==== RECORDS FOR PROCESSING ====

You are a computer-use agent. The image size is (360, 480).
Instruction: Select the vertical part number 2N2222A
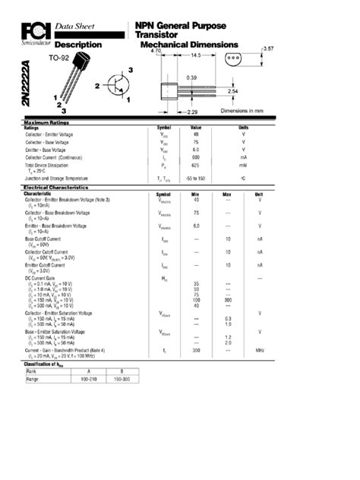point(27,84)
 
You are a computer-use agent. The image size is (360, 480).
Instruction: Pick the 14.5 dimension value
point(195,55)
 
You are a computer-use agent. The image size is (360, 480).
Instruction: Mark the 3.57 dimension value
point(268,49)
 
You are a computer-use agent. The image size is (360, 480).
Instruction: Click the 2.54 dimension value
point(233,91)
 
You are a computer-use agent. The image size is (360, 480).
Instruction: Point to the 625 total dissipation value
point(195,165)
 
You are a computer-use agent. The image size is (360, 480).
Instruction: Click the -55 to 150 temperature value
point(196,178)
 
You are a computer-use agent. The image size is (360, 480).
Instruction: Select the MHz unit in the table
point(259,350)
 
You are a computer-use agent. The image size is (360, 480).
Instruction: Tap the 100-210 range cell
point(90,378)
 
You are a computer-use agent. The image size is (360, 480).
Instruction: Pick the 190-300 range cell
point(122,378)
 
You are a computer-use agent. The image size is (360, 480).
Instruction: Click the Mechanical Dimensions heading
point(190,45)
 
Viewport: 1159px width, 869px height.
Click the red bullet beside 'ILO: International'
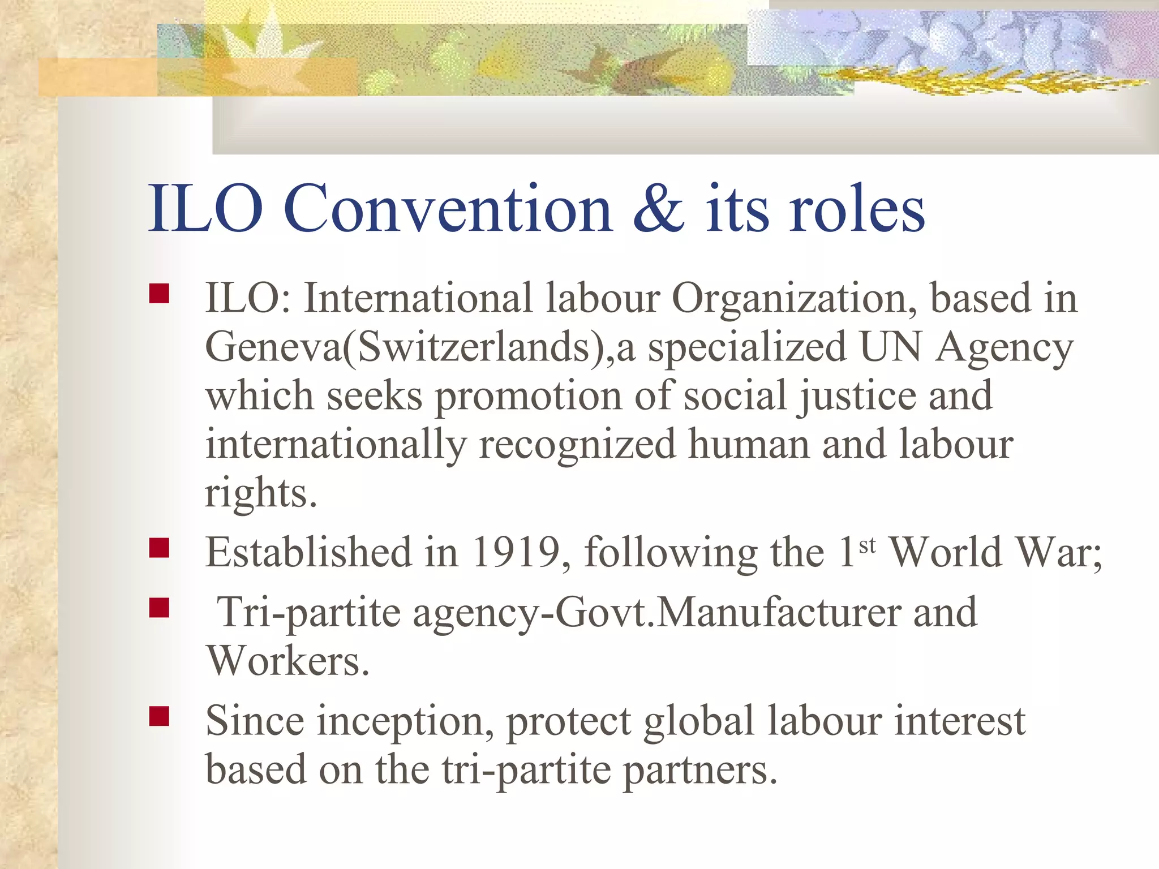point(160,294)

====
==== RECORDS FOR PROCESSING ====

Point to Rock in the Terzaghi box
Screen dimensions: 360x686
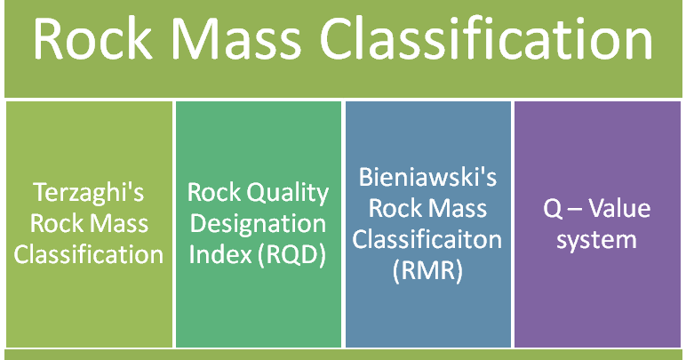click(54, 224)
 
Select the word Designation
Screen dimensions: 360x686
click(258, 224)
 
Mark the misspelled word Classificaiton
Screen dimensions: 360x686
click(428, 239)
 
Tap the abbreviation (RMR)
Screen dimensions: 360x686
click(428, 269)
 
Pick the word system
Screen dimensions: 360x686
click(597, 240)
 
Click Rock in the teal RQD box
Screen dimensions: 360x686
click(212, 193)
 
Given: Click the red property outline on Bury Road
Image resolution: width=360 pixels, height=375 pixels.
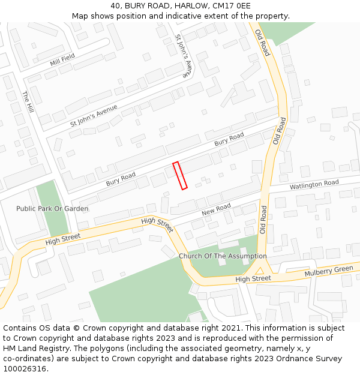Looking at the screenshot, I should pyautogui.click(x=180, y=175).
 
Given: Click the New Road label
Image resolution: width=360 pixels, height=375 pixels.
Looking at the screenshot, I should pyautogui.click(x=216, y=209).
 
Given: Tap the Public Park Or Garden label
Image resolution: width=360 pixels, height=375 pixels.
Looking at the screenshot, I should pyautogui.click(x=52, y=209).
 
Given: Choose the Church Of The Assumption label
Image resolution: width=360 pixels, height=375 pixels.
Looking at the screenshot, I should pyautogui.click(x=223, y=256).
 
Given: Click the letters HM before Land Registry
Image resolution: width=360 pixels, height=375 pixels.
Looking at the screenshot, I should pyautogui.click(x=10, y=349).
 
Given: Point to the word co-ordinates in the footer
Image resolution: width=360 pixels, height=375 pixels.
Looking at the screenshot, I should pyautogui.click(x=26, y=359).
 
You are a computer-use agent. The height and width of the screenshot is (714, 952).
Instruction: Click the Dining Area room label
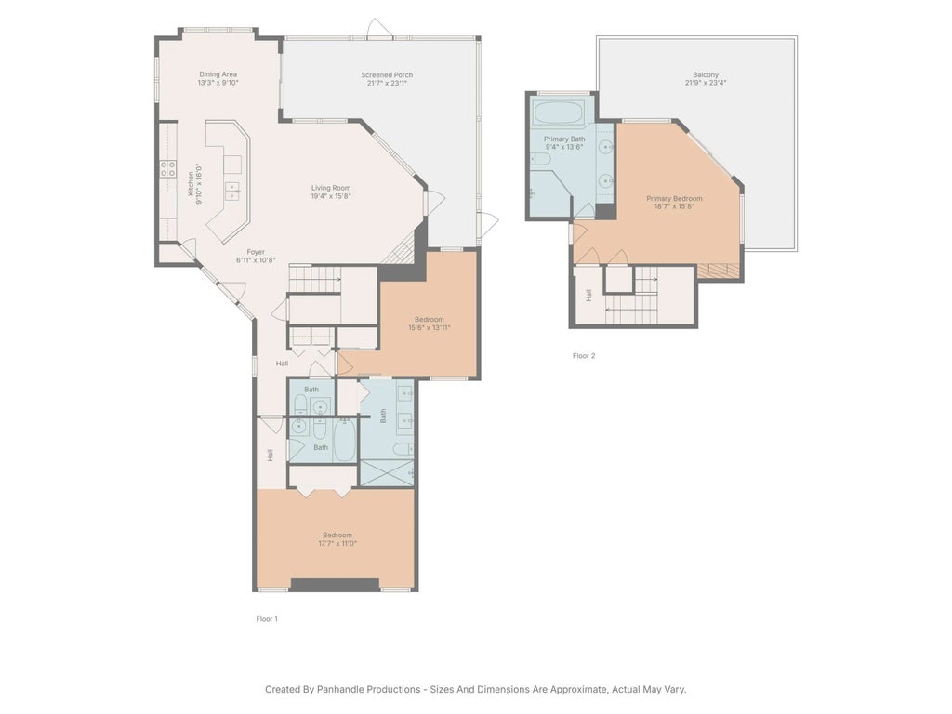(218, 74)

====
==== RECORDS FOR PROCESSING ====

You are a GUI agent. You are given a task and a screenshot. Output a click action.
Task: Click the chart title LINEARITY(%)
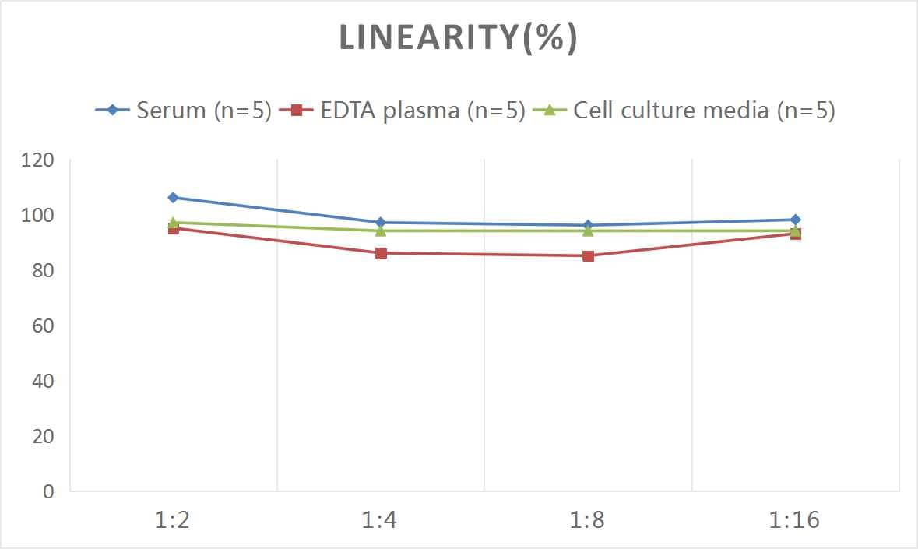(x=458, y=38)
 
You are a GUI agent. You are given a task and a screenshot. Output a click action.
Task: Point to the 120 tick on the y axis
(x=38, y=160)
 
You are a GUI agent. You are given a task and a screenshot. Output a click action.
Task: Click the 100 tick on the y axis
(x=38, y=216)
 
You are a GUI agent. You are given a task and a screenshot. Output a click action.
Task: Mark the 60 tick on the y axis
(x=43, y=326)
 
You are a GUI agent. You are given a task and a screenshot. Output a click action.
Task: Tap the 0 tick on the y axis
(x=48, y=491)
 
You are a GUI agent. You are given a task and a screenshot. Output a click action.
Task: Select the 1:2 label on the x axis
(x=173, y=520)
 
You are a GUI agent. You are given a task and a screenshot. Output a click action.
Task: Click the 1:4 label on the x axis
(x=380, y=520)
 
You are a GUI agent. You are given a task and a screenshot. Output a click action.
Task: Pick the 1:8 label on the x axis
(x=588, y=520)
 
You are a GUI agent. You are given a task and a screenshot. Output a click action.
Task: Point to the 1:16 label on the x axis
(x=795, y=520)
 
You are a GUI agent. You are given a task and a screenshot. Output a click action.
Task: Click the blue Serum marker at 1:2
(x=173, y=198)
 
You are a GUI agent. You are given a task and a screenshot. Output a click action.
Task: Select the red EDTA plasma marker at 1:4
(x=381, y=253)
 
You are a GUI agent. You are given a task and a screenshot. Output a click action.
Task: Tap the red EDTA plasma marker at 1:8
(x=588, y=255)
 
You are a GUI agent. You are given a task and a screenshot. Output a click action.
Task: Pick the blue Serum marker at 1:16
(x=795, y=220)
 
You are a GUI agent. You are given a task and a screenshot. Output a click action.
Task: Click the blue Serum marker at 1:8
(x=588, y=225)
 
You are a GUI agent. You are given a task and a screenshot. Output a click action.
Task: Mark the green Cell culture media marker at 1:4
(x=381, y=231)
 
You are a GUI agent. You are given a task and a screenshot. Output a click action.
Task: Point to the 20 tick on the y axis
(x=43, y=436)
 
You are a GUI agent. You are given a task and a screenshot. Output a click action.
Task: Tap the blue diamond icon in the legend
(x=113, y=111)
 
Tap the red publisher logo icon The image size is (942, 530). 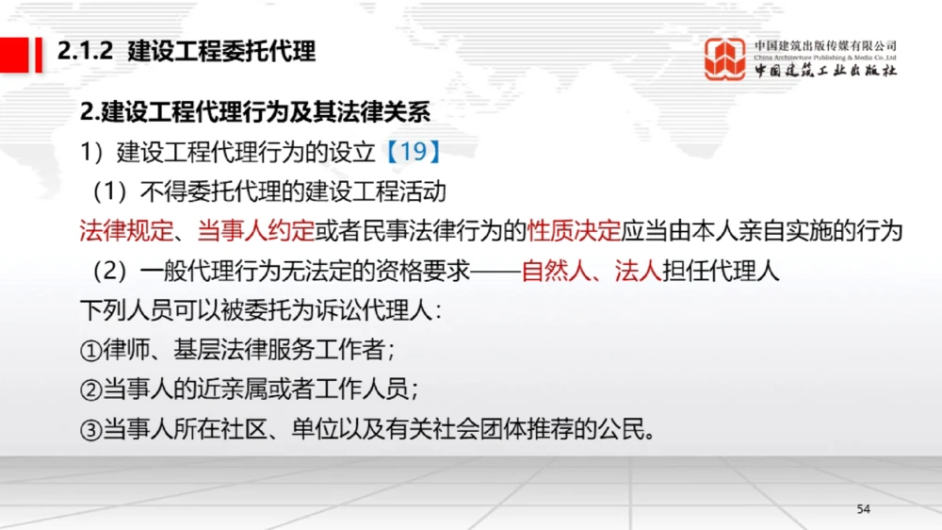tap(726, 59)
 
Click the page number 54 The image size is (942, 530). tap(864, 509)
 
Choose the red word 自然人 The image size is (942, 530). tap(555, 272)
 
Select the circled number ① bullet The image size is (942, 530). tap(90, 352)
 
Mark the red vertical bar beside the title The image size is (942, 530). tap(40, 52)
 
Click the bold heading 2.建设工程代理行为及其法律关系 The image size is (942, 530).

====

DIRECTIVE: Turn the listing lines starting at the one containing "Tap the abbreviation (RMR)" and ending at the one containing "click(212, 193)" into a JSON list of strings, with one string per line and blank lines left out.

TASK ANSWER:
[
  "Tap the abbreviation (RMR)",
  "Screen dimensions: 360x686",
  "click(428, 269)",
  "Pick the word system",
  "Screen dimensions: 360x686",
  "click(597, 240)",
  "Click Rock in the teal RQD box",
  "Screen dimensions: 360x686",
  "click(212, 193)"
]